Kaçmak kolay bir başarı olurdu, ancak Mu Feixue ve diğer herkes kesinlikle ölmüş olurdu!
"Kaçmak için elinizden geleni yapın." Yun Che hafifçe nefes verdi. "Ne kadar uzak, o kadar iyi. Şu andan itibaren, yaşamak veya ölmek kendi şanslı yıldızlarınıza bağlı."
Yun Che’nin kaynak enerjisi patladı ve büyük bir güç girdabına dönüştü.
"Kıdemli, siz..."
“Fikrini değiştirmeye çalışacağım, ancak müzakere başarısız olursa o zaman alabileceğim tek şey on nefes…”
Birden durdu, Mu Feixue'nin yanında belirdi ve rızasını hiç umursamadan beline bir kolunu koydu. "Şu anda garanti edebileceğim tek hayat onunki.

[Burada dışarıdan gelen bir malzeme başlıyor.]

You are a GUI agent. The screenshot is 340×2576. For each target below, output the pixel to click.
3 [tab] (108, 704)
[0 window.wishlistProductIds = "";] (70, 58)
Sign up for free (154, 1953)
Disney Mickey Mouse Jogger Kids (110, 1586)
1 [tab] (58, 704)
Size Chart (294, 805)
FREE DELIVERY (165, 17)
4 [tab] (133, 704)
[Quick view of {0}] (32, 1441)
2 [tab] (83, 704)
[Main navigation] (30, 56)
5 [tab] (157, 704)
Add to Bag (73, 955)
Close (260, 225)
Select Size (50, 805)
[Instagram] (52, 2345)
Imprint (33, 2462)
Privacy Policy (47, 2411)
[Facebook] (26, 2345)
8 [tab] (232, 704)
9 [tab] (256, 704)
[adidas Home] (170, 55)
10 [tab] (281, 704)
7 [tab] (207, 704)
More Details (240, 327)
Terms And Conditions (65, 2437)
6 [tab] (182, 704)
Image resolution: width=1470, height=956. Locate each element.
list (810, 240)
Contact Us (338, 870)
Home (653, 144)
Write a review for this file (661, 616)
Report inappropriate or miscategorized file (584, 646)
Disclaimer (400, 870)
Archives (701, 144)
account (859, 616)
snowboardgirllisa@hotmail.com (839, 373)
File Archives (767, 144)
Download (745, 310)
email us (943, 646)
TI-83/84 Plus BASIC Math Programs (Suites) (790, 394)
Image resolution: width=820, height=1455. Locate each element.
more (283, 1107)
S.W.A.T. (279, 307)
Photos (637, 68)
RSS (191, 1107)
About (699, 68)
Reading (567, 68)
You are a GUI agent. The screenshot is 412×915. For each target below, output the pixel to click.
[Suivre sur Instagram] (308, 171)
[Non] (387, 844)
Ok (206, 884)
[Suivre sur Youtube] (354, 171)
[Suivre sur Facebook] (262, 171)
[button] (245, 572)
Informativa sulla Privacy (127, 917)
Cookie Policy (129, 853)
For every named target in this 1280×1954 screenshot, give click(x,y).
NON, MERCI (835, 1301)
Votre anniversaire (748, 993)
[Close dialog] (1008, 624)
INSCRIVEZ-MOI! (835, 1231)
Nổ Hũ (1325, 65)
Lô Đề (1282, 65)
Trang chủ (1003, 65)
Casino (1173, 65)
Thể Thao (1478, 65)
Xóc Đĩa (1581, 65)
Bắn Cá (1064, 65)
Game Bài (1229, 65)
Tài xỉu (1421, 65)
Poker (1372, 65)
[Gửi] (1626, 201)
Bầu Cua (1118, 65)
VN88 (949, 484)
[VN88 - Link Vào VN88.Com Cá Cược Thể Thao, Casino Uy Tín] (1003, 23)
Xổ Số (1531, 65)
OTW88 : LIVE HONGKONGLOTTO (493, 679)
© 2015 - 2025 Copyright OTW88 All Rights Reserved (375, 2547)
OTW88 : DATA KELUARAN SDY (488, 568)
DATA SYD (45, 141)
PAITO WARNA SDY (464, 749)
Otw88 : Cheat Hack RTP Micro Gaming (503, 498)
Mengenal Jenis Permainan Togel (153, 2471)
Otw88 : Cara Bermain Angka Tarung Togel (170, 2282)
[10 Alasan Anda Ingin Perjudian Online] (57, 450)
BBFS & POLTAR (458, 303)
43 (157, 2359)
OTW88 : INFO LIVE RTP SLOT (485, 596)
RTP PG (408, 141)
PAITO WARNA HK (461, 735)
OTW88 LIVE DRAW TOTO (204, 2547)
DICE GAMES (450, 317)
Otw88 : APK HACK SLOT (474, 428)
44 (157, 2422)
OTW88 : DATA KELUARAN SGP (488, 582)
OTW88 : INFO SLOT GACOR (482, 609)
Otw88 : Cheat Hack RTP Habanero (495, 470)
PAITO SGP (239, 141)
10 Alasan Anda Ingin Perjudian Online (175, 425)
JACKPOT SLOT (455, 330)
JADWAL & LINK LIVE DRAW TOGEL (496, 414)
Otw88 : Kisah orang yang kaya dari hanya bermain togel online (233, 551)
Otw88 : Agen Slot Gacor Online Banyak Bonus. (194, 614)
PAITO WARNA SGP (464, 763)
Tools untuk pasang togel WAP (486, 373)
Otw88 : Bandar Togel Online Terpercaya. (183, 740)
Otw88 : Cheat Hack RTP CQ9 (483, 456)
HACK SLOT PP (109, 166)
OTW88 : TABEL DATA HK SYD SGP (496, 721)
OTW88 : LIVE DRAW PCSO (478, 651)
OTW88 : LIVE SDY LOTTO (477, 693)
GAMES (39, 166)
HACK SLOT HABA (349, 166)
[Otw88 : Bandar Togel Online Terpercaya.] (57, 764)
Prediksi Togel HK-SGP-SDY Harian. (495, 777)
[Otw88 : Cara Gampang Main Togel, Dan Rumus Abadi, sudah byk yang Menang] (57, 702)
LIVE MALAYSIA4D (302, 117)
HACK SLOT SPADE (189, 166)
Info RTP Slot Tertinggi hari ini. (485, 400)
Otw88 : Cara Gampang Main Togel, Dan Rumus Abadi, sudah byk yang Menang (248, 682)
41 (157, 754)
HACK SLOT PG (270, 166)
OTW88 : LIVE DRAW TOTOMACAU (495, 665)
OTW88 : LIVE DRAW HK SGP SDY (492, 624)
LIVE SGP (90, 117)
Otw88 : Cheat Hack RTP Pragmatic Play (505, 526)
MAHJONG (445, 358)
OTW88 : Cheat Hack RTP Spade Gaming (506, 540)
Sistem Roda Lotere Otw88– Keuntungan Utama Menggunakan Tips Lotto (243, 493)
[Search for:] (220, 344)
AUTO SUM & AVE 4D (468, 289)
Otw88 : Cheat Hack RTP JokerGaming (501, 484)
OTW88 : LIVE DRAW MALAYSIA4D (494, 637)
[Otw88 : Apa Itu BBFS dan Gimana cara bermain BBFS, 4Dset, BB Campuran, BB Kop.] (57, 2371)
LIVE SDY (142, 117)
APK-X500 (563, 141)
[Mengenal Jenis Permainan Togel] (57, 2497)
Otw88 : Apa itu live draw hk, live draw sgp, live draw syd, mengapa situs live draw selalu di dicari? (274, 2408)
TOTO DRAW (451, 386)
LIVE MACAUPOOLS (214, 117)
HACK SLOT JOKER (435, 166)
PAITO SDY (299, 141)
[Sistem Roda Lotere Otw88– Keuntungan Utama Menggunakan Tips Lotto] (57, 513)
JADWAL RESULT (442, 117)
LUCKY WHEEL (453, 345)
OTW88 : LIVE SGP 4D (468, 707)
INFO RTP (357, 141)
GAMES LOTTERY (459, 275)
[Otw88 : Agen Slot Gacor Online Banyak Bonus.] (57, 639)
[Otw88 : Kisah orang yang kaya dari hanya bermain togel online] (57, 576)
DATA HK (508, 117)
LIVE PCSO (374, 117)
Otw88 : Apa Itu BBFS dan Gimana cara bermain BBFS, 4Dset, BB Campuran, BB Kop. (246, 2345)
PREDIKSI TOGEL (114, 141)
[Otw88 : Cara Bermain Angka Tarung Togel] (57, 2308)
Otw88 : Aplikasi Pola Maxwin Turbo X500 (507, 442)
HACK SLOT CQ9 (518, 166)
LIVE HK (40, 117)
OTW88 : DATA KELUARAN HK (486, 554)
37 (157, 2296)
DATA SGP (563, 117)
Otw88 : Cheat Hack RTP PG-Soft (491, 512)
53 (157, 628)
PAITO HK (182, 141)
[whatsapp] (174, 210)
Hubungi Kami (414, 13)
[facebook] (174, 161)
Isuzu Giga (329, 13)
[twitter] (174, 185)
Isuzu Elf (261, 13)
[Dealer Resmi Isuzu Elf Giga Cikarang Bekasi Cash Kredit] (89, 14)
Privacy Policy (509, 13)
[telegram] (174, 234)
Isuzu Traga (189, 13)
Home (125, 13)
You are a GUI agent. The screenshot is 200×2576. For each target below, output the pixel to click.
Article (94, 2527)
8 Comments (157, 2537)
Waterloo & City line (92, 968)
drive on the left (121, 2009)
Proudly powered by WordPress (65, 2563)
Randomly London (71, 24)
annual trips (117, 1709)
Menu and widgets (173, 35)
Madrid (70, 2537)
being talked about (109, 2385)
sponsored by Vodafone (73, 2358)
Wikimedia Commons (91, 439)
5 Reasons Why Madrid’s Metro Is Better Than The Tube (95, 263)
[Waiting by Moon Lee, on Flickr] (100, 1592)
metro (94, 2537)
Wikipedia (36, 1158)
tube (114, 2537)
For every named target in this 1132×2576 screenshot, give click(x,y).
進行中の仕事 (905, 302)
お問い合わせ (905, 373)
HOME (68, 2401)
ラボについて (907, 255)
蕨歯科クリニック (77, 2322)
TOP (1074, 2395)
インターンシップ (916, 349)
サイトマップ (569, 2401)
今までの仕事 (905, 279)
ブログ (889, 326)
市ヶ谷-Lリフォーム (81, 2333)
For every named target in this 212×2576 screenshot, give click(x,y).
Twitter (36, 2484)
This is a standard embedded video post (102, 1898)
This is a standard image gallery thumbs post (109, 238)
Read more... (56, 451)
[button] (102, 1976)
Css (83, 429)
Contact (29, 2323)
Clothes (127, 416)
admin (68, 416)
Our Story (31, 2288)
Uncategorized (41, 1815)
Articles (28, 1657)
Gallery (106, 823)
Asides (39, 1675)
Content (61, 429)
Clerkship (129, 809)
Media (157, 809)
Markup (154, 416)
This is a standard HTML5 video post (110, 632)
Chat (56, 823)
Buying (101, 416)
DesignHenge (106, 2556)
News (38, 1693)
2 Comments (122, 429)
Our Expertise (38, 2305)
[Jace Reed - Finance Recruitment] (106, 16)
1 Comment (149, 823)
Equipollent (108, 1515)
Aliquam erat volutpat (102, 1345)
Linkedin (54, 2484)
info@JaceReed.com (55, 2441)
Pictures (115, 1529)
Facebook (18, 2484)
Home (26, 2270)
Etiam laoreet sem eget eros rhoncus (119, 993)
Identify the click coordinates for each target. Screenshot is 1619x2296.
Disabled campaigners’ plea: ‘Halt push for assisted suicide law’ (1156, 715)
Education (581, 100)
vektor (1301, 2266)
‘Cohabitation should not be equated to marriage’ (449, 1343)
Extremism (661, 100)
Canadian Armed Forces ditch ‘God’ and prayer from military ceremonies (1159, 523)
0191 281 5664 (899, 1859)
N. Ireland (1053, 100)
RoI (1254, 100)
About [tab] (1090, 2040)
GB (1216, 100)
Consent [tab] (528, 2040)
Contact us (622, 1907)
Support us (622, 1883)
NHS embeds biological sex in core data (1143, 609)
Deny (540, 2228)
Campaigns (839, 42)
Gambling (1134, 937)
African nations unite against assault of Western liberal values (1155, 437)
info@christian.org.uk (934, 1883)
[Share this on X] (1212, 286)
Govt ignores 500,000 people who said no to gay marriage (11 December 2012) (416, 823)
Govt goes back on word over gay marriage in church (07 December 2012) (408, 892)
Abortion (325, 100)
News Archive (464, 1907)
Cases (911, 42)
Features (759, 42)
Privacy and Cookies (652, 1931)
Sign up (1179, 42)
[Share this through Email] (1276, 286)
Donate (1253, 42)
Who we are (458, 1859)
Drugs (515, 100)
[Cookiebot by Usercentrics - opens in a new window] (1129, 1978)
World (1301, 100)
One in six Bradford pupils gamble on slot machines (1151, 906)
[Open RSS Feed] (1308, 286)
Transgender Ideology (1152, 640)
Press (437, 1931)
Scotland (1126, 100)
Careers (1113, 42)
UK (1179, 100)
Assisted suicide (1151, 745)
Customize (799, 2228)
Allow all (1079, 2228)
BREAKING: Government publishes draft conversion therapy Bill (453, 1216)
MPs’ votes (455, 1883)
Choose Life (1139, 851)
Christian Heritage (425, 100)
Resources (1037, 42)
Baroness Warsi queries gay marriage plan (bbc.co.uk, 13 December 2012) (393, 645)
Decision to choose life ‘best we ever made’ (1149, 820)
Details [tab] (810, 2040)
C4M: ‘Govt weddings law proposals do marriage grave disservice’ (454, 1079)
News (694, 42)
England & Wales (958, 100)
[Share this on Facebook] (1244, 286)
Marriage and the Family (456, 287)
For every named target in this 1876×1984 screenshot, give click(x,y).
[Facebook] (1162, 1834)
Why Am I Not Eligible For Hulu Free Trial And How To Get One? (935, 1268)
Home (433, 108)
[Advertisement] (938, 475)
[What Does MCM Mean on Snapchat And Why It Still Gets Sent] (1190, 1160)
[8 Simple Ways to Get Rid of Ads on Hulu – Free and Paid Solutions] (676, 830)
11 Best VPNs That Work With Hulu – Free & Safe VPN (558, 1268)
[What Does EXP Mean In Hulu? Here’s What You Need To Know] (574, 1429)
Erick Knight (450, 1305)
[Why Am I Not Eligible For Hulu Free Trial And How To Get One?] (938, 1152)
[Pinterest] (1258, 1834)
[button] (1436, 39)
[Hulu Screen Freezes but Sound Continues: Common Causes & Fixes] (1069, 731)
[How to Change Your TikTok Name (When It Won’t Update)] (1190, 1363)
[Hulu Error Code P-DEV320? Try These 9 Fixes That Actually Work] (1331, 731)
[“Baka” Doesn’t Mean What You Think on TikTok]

Geri kalanınız başınızın çaresine bakmak zorundasınız."
Ondan sonra, hiçbir şekilde tepki vermeleri için zaman vermeyerek bir ışık hüzmesiyle birlikte kayboldu.
Batan Ay Göksel Sarayı'nı kullanarak birçok insanı kurtarabilirdi, ama kendisini ortaya çıkarma riski altında bir kez hayatlarını kurtararak onlara aşırı yardımseverlik göstermişti zaten. İkinci kez tanımadığı bir grup insana yardım etmek amacıyla Batan Ay Göksel Sarayı'nı ortaya çıkarmak için hiçbir nedeni yoktu.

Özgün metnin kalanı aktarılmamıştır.